Data extracted from a collection
== == ==

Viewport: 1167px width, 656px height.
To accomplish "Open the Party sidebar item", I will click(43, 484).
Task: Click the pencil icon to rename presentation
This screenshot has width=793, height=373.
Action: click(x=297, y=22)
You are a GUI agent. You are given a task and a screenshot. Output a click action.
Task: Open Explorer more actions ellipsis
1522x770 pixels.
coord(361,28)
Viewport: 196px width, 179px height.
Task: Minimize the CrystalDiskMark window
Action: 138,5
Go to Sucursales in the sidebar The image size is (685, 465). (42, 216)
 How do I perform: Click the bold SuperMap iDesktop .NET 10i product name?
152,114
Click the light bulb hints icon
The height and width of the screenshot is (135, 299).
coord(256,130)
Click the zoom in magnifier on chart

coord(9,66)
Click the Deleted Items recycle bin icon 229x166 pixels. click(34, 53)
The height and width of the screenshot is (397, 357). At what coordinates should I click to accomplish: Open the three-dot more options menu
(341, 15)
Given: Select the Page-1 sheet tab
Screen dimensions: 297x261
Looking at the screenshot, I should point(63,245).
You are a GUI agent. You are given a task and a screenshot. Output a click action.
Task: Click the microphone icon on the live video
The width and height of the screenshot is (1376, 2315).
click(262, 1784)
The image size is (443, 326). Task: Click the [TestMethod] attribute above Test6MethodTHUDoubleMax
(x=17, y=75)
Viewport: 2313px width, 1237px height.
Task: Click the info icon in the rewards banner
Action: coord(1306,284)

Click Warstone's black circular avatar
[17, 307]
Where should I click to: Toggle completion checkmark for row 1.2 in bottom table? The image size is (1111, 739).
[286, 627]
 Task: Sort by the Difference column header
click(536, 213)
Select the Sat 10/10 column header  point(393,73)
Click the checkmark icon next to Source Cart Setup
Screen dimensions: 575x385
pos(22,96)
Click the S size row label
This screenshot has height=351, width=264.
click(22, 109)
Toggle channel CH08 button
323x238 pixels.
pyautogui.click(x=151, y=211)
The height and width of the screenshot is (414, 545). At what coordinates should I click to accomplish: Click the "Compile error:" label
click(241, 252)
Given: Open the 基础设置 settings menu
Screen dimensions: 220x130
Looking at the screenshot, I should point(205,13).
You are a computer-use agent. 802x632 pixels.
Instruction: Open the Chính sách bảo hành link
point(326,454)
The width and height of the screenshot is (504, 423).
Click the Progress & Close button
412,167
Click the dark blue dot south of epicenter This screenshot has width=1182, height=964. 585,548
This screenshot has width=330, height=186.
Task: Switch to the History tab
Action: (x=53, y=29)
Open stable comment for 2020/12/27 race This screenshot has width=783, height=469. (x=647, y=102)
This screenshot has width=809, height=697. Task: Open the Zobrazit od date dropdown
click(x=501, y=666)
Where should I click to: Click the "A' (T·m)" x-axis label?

== == ==

Aim of the task -
Retype, exactly as written, each line from the one that has "Click Warstone's black circular avatar" to the bottom of the entries above, and include both of those lines.

Result of this exercise -
Click Warstone's black circular avatar
[17, 307]
Where should I click to: Toggle completion checkmark for row 1.2 in bottom table? The image size is (1111, 739).
[286, 627]
 Task: Sort by the Difference column header
click(536, 213)
Select the Sat 10/10 column header  point(393,73)
Click the checkmark icon next to Source Cart Setup
Screen dimensions: 575x385
pos(22,96)
Click the S size row label
This screenshot has height=351, width=264.
click(22, 109)
Toggle channel CH08 button
323x238 pixels.
pyautogui.click(x=151, y=211)
The height and width of the screenshot is (414, 545). At what coordinates should I click to accomplish: Click the "Compile error:" label
click(241, 252)
Given: Open the 基础设置 settings menu
Screen dimensions: 220x130
Looking at the screenshot, I should point(205,13).
You are a computer-use agent. 802x632 pixels.
Instruction: Open the Chính sách bảo hành link
point(326,454)
The width and height of the screenshot is (504, 423).
Click the Progress & Close button
412,167
Click the dark blue dot south of epicenter This screenshot has width=1182, height=964. 585,548
This screenshot has width=330, height=186.
Task: Switch to the History tab
Action: (x=53, y=29)
Open stable comment for 2020/12/27 race This screenshot has width=783, height=469. (x=647, y=102)
This screenshot has width=809, height=697. Task: Open the Zobrazit od date dropdown
click(x=501, y=666)
Where should I click to: Click the "A' (T·m)" x-axis label?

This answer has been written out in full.